L’un des concepts les plus étonnant de l’auteur est de faire de la circoncision une cause de génocide. Il considère que seule la psychanalyse donne une explication à cette affirmation. Freud a en effet énoncé une théorie du racisme générée par la circoncision qu’il suffit de pousser à son terme pour expliquer la folie génocidaire. Pour l’auteur : « L’hypothèse selon laquelle nous pouvons chercher ici une racine de la haine des Juifs, qui génèrent des comportements si irrationnels chez les occidentaux, me paraît incontournable. La circoncision est inconsciemment assimilée à la castration. »[40] Or pour la psychanalyse l’inconscient assimile la partie au tout, c’est ainsi qu’une menace de castration est aussi une menace de mort. Exercée sur l’ensemble d’une ethnie, une menace de mort individuelle devient par addition une menace d’extermination du groupe tout entier. La circoncision pousse ainsi au génocide.
À l’appui de sa théorie l’auteur donne des chiffes :« Sur les vingt-trois génocides des temps modernes … vingt (87 %) ont impliqué des circoncis d’un côté au moins et cinq des deux côtés. … Cette forte corrélation est logique affirme l’auteur : « une atteinte volontaire au corps humain crée un sentiment de supériorité chez ceux qui la pratiquent. »

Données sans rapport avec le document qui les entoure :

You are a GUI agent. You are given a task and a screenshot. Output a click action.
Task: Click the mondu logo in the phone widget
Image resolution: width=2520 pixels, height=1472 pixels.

On perçoit tout au long du livre un parti pris passionnel de l’auteur contre la circoncision, accusée de « crime contre l’humanité », de « cancer qui ronge la planète », et plus encore de « pousse génocides ». Il affirme qu’« il n’y a pas de génocides entre peuples intacts » ou qu’il y a toujours « un côté circoncis ». Cette affirmation souffre de nombreuses critiques. Bertaux-Navoiseau s’appuie sur des concepts psychanalytiques (menace de castration, traumatisme collectif, narcissisme de groupe) pour expliquer l’augmentation du risque de génocide du fait de la circoncision. Il s’agit là d’une interprétation plus symbolique qu’empirique fondée sur la psychanalyse. Or la psychanalyse n’a pas pour fonction de rendre compte de phénomènes historiques complexes. Bref le discours de Berteaux-Navoiseau est original et ouvre sur la circoncision des horizons nouveaux. Mais il manque de recul et peut susciter des controverses en raison de son manque de neutralité académique.